So many methodologies on how to program.  Things were so simple 20-30 years ago.  Single file programs.  Then turning into multiple files, procedural.  Then OOP.  Then Winforms.  Then MFC.  Then .NET and all the C# goodness.  Then WPF.  And now MVVM.

There’s pluses and minuses to advancement in technology.  On some occasions, I feel that things are a bit over-engineered or are lacking.  MFC lacked.  MVVM is a bit over-engineered for most cases.  MFC is no longer relevant, but MVVM certainly appears to have a place in Windows technology right now.

I’ve developed a number of applications both applying and not applying MVVM verbatim.  Here are my thoughts:

  • MVVM has benefit for when you have a team of people where Engineer and UX Designer are two different people.
  • Separation of concerns is generally a good thing.  It can make things easier when creating a test plan.
  • Communicating between ViewModel and Model can really become a pain.
  • Projects can take me 3x longer to complete by following true MVVM.
  • Large hurdles to overcome, like adding a crazy EventAggregator so that two ViewModels can communicate.  Yes, it’s crazy because it becomes so heavy on events.
  • The “Binding/x:Bind” concept is cool, but debugging is a nightmare, if not impossible.
  • Although there are cool concepts like ICommand, not every View control supports it.
  • Many of the features in WPF have gone away in UWP.  Even the IWeakEventListener referenced in Josh Smith’s PropertyObserver is not longer available.
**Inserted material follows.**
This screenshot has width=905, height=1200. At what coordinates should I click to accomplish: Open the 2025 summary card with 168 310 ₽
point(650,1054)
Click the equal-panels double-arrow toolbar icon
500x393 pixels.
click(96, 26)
Clearly, I’m not completely sold on the C# implementation of MVVM from Microsoft.  It’s good to see advancement, but it’s now getting to a point where a single Engineer must spend 2-3 weeks building a Framework for a simple program.  IMO, Microsoft should take something like MVVMLight or Prism and build it directly into their API.  Downloading through NuGet is not an answer – especially since some packages advertised with the NuGet Package Manager do not work with UWP.